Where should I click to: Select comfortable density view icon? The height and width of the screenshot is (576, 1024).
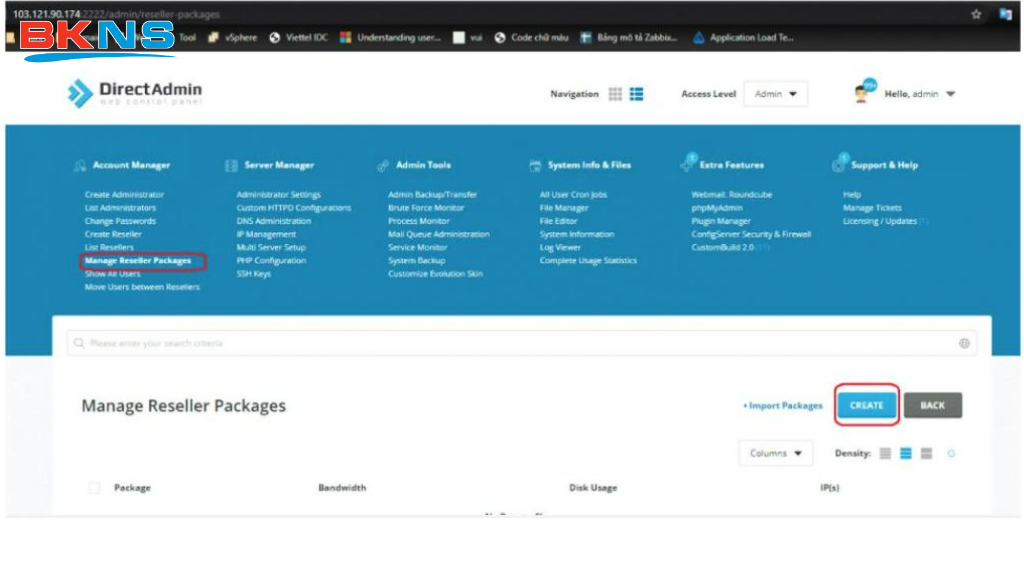(x=925, y=453)
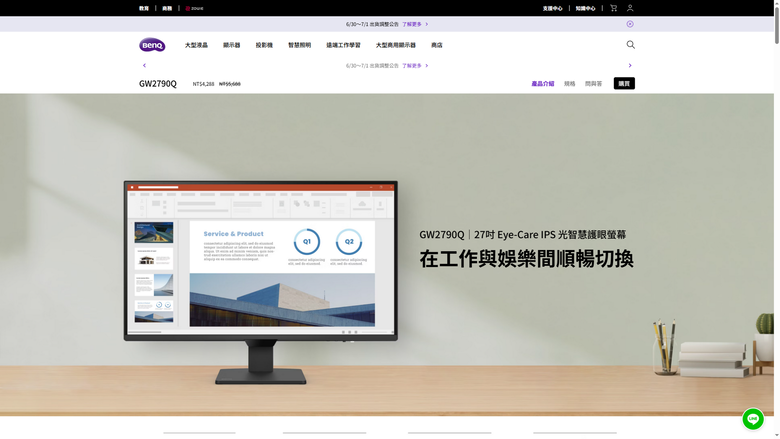Expand the 顯示器 navigation menu
This screenshot has width=780, height=439.
coord(231,45)
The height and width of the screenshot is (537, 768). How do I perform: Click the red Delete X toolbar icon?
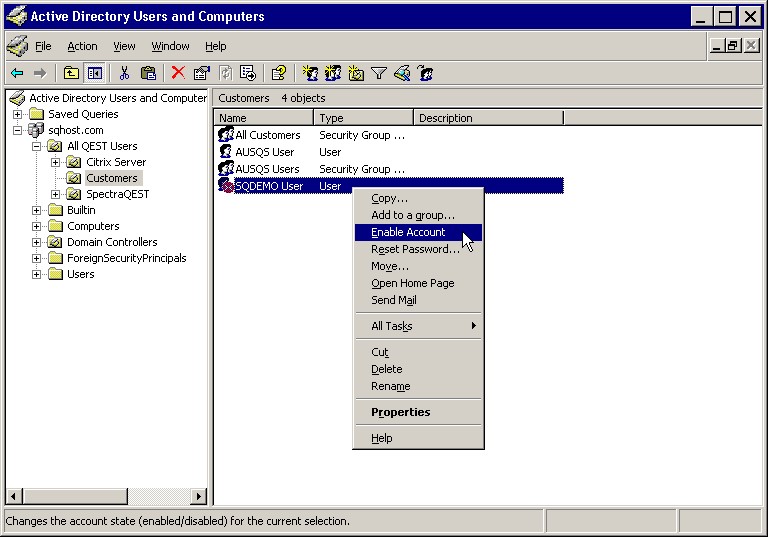pyautogui.click(x=178, y=73)
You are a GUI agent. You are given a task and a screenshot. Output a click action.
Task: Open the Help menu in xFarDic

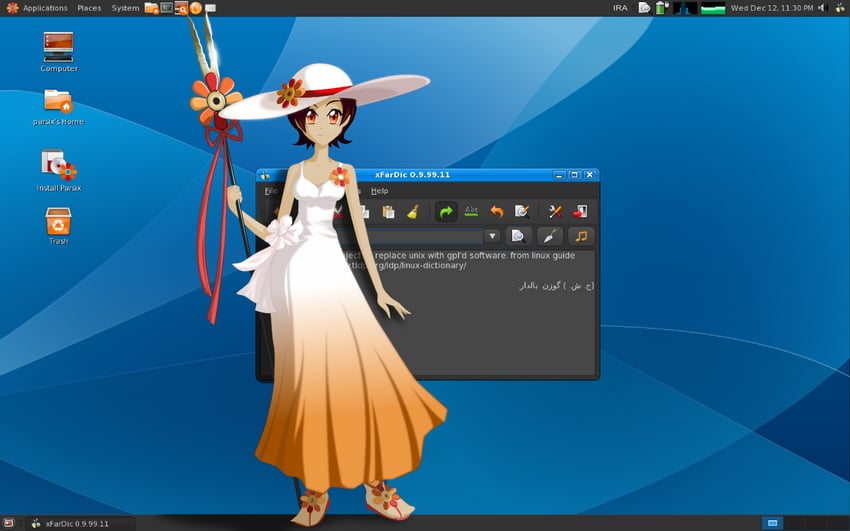pyautogui.click(x=379, y=190)
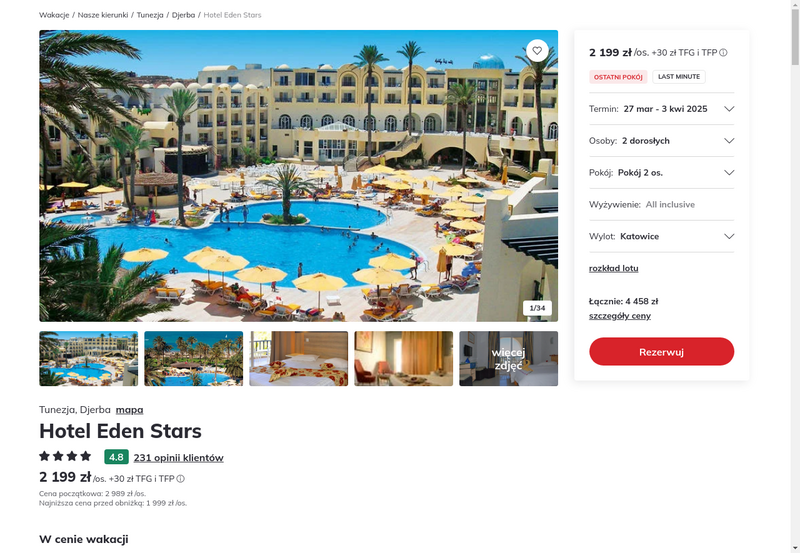Click the page vertical scrollbar

(x=795, y=276)
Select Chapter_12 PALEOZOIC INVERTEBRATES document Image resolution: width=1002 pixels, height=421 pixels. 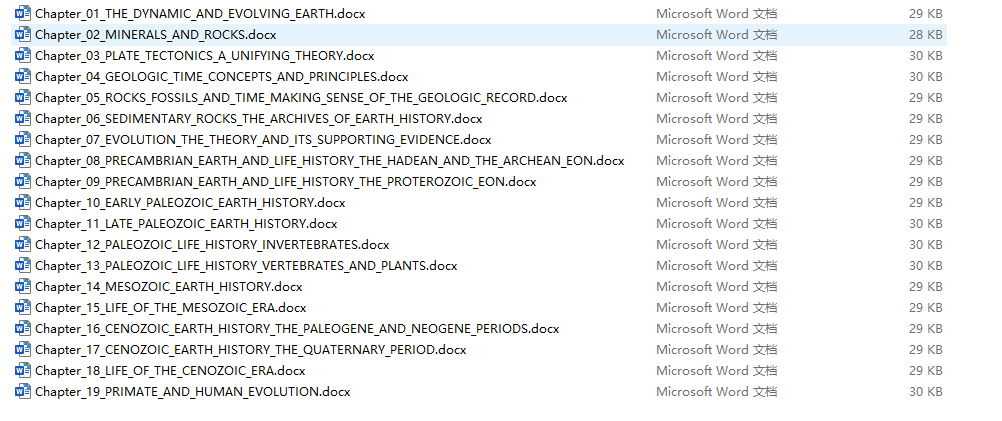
------------------------------------------------------------------------
What needs to be done>
Once the line holding "Task: Open the Help menu in xFarDic" is found, set it down along with every line after it through the end of the entries, exactly, leaving the pictures out.

Answer to the problem>
Task: Open the Help menu in xFarDic

pyautogui.click(x=379, y=190)
Click the page vertical scrollbar

(x=795, y=276)
Select Chapter_12 PALEOZOIC INVERTEBRATES document Image resolution: width=1002 pixels, height=421 pixels. 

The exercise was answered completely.